Data extracted from a collection:

==================================================

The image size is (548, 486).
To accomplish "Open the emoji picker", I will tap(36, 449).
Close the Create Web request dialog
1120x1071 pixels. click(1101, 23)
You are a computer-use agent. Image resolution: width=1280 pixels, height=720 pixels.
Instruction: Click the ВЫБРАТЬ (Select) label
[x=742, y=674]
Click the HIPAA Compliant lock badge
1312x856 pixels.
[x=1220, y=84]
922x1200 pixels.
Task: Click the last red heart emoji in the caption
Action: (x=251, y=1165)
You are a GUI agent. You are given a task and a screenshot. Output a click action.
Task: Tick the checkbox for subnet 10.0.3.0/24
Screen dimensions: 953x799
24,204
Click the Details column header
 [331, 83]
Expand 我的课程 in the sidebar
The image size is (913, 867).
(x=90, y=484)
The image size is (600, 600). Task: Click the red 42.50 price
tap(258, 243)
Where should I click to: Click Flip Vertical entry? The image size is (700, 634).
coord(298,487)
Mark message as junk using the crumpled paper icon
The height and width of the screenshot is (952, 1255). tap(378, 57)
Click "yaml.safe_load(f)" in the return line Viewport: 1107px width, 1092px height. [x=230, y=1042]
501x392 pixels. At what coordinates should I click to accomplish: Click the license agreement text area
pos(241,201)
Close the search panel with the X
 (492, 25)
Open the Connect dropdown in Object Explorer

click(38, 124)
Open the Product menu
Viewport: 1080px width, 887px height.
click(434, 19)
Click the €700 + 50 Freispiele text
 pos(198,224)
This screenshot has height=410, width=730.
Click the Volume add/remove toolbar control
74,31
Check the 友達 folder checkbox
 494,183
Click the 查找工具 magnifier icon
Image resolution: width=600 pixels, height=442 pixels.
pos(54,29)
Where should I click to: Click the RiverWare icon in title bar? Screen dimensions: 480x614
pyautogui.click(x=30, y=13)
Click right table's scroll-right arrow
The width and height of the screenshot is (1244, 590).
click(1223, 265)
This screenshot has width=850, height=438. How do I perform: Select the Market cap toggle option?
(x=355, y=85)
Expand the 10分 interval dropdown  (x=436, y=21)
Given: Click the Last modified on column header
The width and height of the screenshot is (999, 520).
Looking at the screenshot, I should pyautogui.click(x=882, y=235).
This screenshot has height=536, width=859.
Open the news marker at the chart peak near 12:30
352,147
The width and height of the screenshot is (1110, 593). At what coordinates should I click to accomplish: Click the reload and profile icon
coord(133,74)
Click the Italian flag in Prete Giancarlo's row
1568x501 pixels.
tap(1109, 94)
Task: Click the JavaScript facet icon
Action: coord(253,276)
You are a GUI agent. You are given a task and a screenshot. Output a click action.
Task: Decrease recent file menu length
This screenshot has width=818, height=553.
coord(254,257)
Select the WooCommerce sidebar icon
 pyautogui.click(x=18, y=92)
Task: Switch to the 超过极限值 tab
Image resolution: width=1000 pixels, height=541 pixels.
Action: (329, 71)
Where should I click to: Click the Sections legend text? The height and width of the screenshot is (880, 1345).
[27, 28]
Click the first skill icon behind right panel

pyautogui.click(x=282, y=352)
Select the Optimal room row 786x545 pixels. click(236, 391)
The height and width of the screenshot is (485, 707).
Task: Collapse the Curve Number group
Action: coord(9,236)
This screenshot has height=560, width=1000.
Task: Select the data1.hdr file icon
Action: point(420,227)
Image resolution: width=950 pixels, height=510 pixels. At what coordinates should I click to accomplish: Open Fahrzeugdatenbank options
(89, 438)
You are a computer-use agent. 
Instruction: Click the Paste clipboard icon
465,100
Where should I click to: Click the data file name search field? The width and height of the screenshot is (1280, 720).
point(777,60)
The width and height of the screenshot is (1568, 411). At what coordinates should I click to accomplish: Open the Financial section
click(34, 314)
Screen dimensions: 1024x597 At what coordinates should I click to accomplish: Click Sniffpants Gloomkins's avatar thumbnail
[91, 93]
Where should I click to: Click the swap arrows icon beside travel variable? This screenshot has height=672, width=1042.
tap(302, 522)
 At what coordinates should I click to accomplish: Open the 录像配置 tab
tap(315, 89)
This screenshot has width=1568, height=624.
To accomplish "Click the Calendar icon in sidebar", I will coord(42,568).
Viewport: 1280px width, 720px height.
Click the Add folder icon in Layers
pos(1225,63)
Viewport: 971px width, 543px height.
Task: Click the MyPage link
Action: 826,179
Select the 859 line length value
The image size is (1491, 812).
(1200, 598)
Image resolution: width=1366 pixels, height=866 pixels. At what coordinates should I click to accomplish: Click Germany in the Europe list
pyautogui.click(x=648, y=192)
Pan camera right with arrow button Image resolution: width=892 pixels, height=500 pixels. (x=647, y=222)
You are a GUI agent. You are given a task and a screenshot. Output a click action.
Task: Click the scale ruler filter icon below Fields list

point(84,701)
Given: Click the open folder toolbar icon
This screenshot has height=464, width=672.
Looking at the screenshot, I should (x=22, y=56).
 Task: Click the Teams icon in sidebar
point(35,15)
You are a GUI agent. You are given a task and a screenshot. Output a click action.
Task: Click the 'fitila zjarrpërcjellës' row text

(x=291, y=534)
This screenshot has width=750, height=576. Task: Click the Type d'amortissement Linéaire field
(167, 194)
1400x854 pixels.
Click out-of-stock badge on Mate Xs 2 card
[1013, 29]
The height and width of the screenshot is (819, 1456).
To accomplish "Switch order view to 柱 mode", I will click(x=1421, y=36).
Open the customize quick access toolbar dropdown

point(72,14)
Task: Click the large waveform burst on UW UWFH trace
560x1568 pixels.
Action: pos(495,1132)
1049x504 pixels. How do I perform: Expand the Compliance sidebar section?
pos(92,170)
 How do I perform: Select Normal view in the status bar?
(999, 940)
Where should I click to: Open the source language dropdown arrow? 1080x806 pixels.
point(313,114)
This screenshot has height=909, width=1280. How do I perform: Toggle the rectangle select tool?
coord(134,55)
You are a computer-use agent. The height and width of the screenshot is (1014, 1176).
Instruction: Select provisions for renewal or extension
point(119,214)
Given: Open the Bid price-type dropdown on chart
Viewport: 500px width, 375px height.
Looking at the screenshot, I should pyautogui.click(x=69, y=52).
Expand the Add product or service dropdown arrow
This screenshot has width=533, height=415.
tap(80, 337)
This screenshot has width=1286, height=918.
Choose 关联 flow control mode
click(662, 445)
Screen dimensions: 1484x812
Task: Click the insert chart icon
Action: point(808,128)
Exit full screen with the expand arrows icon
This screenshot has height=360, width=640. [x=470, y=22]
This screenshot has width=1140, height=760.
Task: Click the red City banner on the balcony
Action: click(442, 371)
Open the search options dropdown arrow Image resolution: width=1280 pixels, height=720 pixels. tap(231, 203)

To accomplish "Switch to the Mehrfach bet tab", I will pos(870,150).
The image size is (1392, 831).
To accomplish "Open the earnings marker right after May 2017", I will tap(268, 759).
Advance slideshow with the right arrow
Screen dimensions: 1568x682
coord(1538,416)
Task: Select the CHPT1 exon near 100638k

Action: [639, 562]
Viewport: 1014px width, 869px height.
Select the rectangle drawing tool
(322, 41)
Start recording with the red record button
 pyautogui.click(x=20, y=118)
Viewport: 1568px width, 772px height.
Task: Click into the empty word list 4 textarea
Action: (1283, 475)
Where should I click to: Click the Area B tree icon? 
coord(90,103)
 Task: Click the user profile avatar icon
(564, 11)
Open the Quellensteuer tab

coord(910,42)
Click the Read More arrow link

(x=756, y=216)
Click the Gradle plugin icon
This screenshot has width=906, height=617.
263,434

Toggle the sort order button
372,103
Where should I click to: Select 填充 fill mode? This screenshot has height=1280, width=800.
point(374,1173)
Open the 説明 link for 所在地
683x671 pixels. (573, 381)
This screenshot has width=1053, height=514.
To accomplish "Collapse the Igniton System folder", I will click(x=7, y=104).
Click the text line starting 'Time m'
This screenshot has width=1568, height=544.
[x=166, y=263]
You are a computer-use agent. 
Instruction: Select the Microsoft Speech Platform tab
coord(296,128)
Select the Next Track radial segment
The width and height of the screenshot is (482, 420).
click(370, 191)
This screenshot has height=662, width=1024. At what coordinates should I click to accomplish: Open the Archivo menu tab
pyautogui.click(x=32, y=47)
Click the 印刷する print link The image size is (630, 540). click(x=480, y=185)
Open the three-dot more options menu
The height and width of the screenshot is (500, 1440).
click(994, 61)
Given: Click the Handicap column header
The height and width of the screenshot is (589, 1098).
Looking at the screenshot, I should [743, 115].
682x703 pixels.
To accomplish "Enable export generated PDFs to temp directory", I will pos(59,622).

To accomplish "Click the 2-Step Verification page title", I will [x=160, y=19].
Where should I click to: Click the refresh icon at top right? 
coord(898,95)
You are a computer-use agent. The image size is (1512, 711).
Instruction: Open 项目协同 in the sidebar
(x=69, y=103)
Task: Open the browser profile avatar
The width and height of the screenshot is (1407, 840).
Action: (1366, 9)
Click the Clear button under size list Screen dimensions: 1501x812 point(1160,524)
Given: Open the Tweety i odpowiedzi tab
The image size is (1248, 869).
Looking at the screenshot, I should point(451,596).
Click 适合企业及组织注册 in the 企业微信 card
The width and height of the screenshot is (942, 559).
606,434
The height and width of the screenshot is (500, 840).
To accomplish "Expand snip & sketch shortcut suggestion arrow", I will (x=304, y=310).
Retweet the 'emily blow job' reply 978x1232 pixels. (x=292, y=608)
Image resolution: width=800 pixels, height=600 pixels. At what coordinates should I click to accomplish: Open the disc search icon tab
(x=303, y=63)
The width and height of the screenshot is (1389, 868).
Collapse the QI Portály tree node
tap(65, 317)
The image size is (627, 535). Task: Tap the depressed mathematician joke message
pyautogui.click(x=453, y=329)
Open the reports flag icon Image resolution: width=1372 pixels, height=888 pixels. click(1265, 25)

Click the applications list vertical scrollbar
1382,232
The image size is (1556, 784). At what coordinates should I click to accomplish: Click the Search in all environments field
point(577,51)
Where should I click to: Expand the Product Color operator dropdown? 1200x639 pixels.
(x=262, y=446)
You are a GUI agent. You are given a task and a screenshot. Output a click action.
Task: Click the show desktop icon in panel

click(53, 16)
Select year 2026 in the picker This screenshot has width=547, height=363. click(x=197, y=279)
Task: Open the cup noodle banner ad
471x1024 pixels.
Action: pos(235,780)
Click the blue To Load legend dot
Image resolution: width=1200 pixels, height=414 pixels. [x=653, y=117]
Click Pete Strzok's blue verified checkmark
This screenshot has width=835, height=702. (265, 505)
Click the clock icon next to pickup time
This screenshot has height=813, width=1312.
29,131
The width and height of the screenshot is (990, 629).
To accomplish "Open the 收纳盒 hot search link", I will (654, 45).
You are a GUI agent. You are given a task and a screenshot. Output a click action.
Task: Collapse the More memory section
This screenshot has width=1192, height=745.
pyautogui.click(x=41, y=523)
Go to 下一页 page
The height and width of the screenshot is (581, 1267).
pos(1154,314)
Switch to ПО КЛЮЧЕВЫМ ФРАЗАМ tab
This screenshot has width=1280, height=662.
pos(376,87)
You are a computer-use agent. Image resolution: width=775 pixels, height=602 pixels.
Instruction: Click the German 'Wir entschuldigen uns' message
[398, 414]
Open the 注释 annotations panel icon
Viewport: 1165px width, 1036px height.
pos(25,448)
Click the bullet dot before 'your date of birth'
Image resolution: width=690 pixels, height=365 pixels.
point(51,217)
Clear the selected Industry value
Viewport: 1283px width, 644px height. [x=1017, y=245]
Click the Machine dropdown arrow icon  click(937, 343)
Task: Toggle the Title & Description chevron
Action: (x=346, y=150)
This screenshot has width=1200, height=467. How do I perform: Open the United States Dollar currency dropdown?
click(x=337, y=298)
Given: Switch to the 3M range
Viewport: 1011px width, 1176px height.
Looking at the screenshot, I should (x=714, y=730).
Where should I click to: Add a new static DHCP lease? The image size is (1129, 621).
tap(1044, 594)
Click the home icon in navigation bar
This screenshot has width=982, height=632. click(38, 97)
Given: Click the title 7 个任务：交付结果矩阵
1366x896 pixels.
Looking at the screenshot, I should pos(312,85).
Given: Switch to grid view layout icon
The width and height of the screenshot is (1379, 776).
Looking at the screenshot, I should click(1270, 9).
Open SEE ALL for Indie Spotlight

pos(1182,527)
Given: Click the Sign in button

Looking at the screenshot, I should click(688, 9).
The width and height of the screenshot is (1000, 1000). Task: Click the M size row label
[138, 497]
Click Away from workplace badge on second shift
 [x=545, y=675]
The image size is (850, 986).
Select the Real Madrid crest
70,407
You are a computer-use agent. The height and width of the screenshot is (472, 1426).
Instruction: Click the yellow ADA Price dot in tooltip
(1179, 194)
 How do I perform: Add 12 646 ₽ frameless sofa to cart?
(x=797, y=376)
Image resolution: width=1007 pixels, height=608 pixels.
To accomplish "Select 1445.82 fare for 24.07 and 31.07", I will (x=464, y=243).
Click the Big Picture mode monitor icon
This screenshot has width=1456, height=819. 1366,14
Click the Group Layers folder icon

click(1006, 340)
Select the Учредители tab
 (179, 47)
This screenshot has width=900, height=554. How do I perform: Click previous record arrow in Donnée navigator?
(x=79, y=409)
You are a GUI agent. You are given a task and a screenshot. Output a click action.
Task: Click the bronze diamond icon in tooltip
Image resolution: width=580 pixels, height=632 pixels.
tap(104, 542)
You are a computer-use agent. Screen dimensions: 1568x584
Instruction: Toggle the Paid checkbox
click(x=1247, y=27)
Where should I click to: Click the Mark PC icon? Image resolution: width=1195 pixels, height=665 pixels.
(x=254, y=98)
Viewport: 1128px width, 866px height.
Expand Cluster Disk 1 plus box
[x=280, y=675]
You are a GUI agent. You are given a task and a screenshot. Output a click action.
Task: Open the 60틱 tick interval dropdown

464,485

==================================================

▸ **WHAT THIS TASK INVOLVES**
Please tally the lines above that include the word "picker" and answer with the number by itself.

▸ **ANSWER FOR THE TASK**
2